Die Atommächte USA, Russland und China liefern sich ein neues Wettrüsten. Niemand außer sie selbst kann das stoppen

Es gibt gute Gründe, erneut auf die Gefahren atomarer Aufrüstung hinzuweisen. Nur gehen diese Gefährdungen aktuell gerade nicht von Europa aus, sondern von der weltweiten Weiterverbreitung von Technologien zur Herstellung von Nuklearwaffen außerhalb unseres Kontinents. Der Vertrag über die Nichtweiterverbreitung von Nuklearwaffen ist zu einem Papiertiger geworden.

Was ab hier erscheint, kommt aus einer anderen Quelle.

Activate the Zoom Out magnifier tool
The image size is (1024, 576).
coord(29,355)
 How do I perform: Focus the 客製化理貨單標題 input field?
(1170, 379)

Die Lehre aus dem Umgang mit Nordkorea und Iran ist für Autokraten aller Welt schlicht diese: „Wer die Bombe hat, den besucht der amerikanische Präsident. Wer so dumm ist, mit Europa einen Vertrag über den Verzicht auf Nuklerarwaffen zu unterschreiben, dem drohen amerikanische Wirtschaftssanktionen, um das herrschende Regime in die Knie zu zwingen.“ Die SPD-Debatte über die Gefahren nuklearen Wettrüstens entzündet sich am falschen Objekt. Nicht von den US-Atombomben in der Eifel geht die größte Gefahr aus, sondern von nuklearen Technologien außerhalb Europas.

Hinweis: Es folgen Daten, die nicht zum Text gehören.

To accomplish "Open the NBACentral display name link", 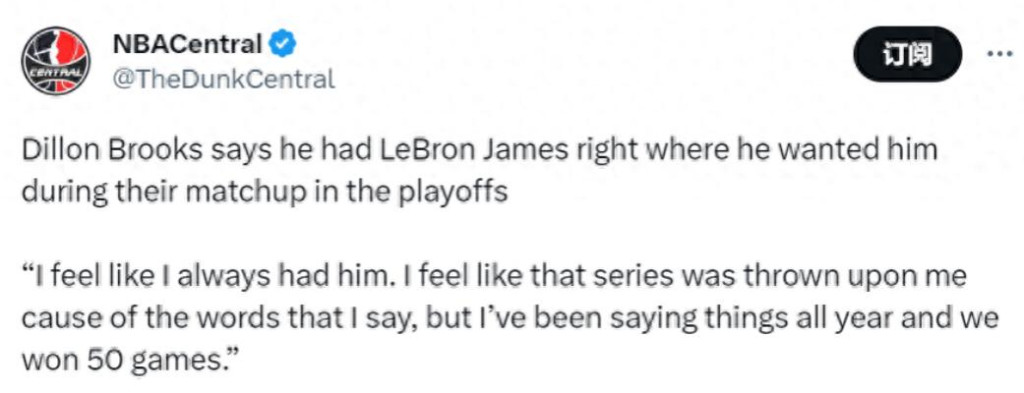I will pos(187,44).
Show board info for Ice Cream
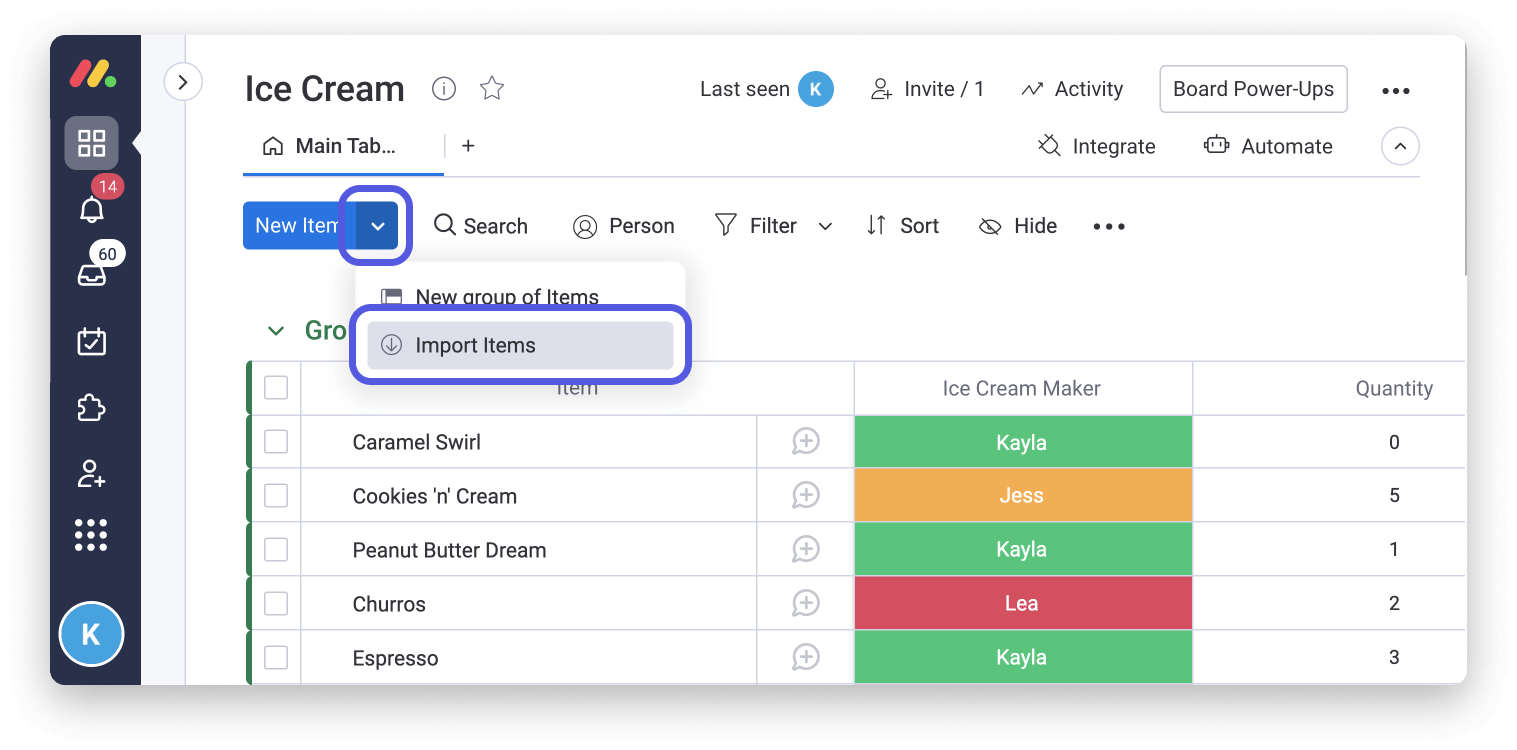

Europa sollte versuchen, die Atommächte an einen Tisch zu bekommen und Vertragsverletzungen sanktionieren 

Die Atommächte USA und Russland und inzwischen auch China tragen die Hauptverantwortung für diese Zerstörung des weltweiten Non-Proliferationsvertrags. Denn nur sie verfügen über die Mittel und Instrumente, die Weiterverbreitung von Nukleartechnologien zu kontrollieren und zu sanktionieren. Niemand anders kann das! Statt zu fragen, wie man die Ausbreitung von Atomwaffen weltweit stoppen und rückgängig machen kann, kündigen die Supermächte ihre seit den 80er Jahren existierenden nuklearen Abrüstungsverträge.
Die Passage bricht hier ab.